I'm a hack welder but why wouldn't you want to make a pass from the opposite side too, after grinding out the root of the first pass ?  As well as enhancing penetration, it minimizes the plates pulling away from the desired angle (by attempting to equalize thermal stresses on both sides of the joint).

I'm equipped only with a Miller 211 MIG so I'd  be inclined to stick weld a joint like that one.  Having said that and given the current limitations of the small MIG welder that you're using, I'm impressed by your results !


----------



## chuck

2 or 3 % oxygen with the argon CO2.
Answer,  We use argon with 2% Oxygen for spray, only works on high currents, fallen out of favor because pulse is all position.
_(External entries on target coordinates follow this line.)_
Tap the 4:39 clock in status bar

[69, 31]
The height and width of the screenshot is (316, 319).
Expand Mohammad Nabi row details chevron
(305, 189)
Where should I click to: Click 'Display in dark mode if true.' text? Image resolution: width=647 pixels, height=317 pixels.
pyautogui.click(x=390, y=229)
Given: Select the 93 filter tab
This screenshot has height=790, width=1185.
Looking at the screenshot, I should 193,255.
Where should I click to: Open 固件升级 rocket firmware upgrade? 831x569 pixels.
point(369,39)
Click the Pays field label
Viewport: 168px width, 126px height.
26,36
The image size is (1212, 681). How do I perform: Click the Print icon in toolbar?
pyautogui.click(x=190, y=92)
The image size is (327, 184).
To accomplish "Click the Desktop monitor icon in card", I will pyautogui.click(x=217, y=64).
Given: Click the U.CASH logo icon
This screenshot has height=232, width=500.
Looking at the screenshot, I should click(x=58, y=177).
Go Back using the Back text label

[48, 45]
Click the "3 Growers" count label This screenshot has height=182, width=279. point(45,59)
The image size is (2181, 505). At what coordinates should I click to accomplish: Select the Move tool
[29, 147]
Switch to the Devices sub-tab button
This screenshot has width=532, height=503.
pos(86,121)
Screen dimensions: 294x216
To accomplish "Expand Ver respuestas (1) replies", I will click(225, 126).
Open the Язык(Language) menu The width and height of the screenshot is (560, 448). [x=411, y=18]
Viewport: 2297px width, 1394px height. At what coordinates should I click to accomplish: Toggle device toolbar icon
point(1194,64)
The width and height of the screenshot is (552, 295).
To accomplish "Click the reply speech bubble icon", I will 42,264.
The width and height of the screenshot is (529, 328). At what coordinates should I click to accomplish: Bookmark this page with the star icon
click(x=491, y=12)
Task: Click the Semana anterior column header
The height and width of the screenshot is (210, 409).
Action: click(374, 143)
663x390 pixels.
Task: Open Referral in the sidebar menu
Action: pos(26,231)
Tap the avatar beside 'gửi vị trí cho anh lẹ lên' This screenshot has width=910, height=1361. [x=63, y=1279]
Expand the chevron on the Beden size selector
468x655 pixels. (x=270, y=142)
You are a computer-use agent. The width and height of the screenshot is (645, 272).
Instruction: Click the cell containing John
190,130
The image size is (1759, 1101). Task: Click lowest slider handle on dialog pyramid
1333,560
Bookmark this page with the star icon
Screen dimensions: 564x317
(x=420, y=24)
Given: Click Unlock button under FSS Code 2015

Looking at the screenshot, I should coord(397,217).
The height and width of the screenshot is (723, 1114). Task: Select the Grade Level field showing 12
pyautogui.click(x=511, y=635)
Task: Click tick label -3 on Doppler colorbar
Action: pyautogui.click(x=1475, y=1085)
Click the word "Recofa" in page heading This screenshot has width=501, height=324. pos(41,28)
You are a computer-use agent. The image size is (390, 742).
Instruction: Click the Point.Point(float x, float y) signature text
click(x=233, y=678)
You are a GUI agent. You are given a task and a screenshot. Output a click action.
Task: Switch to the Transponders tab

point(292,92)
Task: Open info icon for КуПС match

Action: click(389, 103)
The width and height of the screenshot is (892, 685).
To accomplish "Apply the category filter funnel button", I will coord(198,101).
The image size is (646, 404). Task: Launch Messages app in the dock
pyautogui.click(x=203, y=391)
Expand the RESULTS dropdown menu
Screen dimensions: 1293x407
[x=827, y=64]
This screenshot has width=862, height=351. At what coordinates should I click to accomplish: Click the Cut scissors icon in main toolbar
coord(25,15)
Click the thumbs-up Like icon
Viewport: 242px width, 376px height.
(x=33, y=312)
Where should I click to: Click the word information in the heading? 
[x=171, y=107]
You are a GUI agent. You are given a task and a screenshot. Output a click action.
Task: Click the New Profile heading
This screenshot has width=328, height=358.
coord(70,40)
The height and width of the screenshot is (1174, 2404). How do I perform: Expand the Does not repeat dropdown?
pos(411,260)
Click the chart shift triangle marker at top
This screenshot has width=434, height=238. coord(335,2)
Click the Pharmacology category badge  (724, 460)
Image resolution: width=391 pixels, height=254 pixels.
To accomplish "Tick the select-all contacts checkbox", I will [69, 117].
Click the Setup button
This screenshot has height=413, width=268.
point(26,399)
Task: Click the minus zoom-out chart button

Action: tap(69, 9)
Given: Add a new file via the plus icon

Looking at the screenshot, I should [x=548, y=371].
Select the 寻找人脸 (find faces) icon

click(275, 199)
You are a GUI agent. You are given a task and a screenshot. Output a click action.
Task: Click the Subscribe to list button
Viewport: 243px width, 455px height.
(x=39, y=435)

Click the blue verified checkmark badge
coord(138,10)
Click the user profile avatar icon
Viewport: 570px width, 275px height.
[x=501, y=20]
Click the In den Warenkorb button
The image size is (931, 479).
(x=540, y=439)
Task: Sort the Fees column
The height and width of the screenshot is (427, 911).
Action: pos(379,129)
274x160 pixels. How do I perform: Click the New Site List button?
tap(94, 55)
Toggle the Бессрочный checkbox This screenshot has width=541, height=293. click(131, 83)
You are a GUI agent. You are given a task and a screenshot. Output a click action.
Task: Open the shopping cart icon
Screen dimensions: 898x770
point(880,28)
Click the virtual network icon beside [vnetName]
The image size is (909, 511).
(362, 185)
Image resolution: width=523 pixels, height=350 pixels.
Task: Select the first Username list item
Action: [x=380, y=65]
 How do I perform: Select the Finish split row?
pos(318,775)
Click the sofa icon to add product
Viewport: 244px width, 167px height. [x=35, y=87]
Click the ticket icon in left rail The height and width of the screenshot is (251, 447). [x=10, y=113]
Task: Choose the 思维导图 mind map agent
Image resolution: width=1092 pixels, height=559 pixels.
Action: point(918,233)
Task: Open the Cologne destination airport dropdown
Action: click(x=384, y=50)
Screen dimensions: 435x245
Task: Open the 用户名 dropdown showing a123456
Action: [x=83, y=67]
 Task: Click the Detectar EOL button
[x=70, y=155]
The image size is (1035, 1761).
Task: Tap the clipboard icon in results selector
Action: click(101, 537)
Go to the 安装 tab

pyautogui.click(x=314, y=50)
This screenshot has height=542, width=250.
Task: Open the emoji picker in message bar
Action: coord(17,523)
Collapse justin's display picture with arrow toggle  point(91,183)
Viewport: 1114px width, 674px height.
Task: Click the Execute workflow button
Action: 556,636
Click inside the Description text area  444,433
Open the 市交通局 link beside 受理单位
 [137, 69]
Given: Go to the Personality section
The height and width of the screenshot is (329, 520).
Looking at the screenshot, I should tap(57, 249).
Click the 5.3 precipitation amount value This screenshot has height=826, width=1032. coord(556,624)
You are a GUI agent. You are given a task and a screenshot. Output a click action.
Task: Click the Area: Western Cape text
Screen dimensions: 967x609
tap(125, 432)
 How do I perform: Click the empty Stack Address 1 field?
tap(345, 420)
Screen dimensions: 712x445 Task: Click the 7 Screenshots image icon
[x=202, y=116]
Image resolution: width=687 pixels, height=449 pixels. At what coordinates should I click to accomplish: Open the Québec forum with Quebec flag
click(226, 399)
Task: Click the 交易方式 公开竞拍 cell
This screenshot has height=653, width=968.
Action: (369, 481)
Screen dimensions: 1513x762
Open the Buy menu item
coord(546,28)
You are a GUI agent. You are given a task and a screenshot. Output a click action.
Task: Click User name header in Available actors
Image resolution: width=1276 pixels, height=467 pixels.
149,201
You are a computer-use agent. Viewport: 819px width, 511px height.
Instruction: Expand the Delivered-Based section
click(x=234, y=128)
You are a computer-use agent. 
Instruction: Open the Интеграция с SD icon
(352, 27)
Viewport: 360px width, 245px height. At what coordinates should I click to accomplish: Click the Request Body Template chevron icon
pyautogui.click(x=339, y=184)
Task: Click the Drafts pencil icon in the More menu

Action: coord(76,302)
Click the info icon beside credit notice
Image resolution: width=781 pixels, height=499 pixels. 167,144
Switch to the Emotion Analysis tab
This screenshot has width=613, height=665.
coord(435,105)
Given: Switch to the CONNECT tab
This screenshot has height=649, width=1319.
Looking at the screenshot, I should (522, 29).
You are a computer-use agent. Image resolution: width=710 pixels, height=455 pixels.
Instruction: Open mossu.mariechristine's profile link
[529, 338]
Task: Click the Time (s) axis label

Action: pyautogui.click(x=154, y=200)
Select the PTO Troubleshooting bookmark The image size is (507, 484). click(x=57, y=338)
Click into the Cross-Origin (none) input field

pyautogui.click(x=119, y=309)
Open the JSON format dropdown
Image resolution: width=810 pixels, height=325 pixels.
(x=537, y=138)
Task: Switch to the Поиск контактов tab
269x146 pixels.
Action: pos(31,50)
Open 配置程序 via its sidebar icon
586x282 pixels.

I'm a hack welder but why wouldn't you want to make a pass from the opposite side too, after grinding out the root of the first pass. 
Answer, Welders are lazy. And grinding makes a mess . My roots look as good on the back side as they do on the other side. If it can be welded from both sides  that is the way we do it. Usually on thick steels, greater than 1/2 inch.


----------



## Franko

Randy, I can't weld from both sides because I can't have a bead on the inside because the tool box has to fit fairly tight inside the frame. I could contour the corners of the box with a hammer to clear an inside bead, but somehow that doesn't seem like a good idea.

Chuck, I'll check out what I'd have to do to make .035 wire fit in my rig. If it isn't practical right away, do you think the quality of my last test weld will be sufficient for this application?

[edit note: See post further down regarding .o35 wire and drive roll]

Here is a truncated isometric sketch of what I'm building. It is an 18" x 42" trolly to go under a heavy duty lower tool case that will be a stand for my new PM1228 vf-lb lathe. Heavy duty leveling casters attach to the angle on the right. I estimate that the total weight it will ever have to support is about 1200 pounds. The lathe is 500#, tool case 200#, which leaves a generous 500# for tooling and chucks that will be stored in the case.

The 6x6 angle on the right as well as the bar the stationary wheel brackets are welded to are 3/8" thick. The bar with the wheels pivots on a 1/2" bolt so the stationary wheel side can be leveled with the vertical bolts against tabs on the bar. The gussets on the right side probably won't be necessary. The original plan was to use 1/4" stock, but I found a 6 x 6 x 3/8 angle drop at my supplier.


----------



## Franko

I did a break test on that second test weld. I put it angle up on my 20 ton shop press and squashed it. I can see no failure of the weld. This piece was just a little over an inch wide, so it's less than half the length of the welds that will be used.


----------



## Franko

chuck said:


> Can you get .035 70s3 wire, a liner rated for that size of wire and .035 drive rolls? My hobarts all came set up this way but I bought them from welder supply houses.
> Chuck



Shouldn't be a problem with the .035 wire, Chuck. The stock Hobart Handler 190 liner is good for .030-.035 wire, and the drive roller has two grooves and is reversible to use with either .030 or .035 wire. I'll make a run to Air Gas tomorrow to pick up a roll of .035 70s3 wire.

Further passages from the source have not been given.